Reading corner: Weapons of math destruction

Weapons of math destruction

By Cathy O’Neill

Crown Publishing Group

“Big data”, in combination with machine learning algorithms, is increasingly used to replace or augment human decision making. Machines screen résumés, administer personality tests to assess people’s aptitude for a job or advise judges on a convict’s recidivism risk. If algorithms can process more data, can see patterns that don’t reveal themselves to the human eye and don’t share our foibles, then what’s not to like? A whole lot, as Cathy O’Neil argues in Weapons of Math Destruction.

Despite their veneer of mathematical objectivity these algorithmic machines are anything but. O’Neil argues, convincingly, that if left unchecked predictive policing algorithms will further entrench injustice. Recidivism predictions will discriminate against minorities. Personality tests used to filter applicants for low-paying jobs will screen out individuals with disabilities.

The algorithms we use today are precise enough to be powerful.
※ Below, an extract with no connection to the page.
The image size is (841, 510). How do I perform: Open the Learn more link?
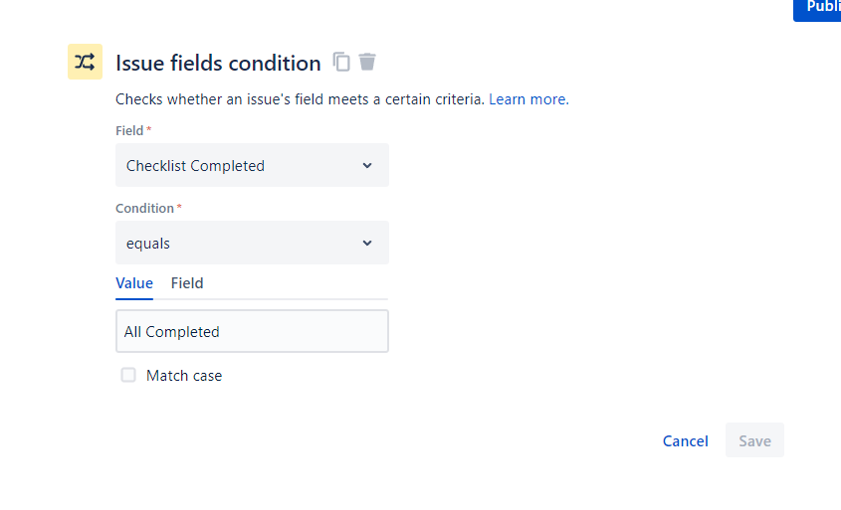click(528, 99)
But they are also flawed enough to do real damage.

The solution, O’Neil proposes, is to regulate these similarly to how credit scores are regulated in the United States. FICO scores are subject to regulatory review, are transparent and have built-in feedback loops which continuously test and improve their predictions. As things stand today, most commercial big data algorithms in use are not regulated, are highly opaque and do not include proper learning mechanisms.

To improve on fairness we will inevitably need to sacrifice some effectiveness. Your neighbours’ credit score might indeed be – on average – a good predictor of yours. It is however clearly unfair to penalise you based on your address, yet it is exactly what is happening today. Firms have no incentive to optimise their algorithms for fairness. After all, it is predictive power, not equity, which helps their bottom line. The case for (some form of) regulation seems clear.
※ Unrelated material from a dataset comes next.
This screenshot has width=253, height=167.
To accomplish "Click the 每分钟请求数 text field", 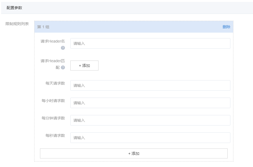I will point(150,120).
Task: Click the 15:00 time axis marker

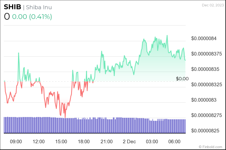Action: point(61,141)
O’Neil concedes, however, that the alternative to algorithms – judgment by humans – isn’t exactly perfect either. Today, someone might be denied a credit because their e-score is negatively influenced by their neighbours. This is unfair, but in the past a bank teller would have plausibly used a similarly unjust line of reasoning.

This is no excuse for discriminatory algorithms, but we surely need to know what we are comparing them against. In a recent book talk O’Neil conceded that “as bad as it is, I don’t know if it [big data] is making things worse or not”. Although it feels like an important issue, in much of the literature about algorithmic bias, including her book, it does not receive much attention.

The book also briefly touches upon the enormous potential of using big data and algorithms for the public good. O’Neil mentions a mathematical model she built for New York’s Housing and Human Services Department, trying to find out why which services would help homeless families get back into stable housing. We have not even begun to scratch the surface of what is possible once we start to take a serious look at the data governments hold.

For anyone who has been following the debate over algorithms and their discriminatory potential this book will not offer many new arguments. It is, however, a highly readable introduction to the topic and much recommended for anyone interested in gaining a better understanding of these “weapons of math destruction”.